Action item >> Among the entries below, one line contains "システム開発 (254, 2427)" and another contains "0343 - 59 22 83 (595, 1397)". Transcribe those two lines and every line between them, exactly.

====== Records supplied

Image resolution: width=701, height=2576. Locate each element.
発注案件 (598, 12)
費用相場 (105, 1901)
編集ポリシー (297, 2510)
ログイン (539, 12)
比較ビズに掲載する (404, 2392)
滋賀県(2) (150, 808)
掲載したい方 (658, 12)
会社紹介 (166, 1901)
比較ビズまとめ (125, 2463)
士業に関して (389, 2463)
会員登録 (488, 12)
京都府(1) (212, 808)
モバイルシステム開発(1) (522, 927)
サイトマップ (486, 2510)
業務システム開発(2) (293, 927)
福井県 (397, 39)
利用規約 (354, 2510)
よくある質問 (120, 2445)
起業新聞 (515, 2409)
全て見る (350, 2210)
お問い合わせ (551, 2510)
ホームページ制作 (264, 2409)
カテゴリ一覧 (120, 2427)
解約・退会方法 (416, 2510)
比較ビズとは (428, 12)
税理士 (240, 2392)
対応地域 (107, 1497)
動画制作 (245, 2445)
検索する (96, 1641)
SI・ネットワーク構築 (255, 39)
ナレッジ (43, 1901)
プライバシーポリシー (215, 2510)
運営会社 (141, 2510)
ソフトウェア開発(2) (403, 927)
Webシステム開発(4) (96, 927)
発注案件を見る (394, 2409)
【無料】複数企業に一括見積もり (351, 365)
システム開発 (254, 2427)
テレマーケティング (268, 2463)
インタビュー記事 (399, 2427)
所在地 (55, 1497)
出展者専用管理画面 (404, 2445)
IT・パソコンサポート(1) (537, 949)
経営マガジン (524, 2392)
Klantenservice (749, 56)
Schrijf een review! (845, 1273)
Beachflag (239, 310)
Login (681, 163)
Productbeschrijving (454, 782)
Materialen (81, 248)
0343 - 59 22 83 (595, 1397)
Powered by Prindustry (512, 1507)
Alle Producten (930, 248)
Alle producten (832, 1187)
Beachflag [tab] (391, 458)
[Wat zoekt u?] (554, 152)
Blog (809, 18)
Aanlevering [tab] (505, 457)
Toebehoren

============

Result >>
システム開発 (254, 2427)
テレマーケティング (268, 2463)
インタビュー記事 (399, 2427)
所在地 (55, 1497)
出展者専用管理画面 (404, 2445)
IT・パソコンサポート(1) (537, 949)
経営マガジン (524, 2392)
Klantenservice (749, 56)
Schrijf een review! (845, 1273)
Beachflag (239, 310)
Login (681, 163)
Productbeschrijving (454, 782)
Materialen (81, 248)
0343 - 59 22 83 (595, 1397)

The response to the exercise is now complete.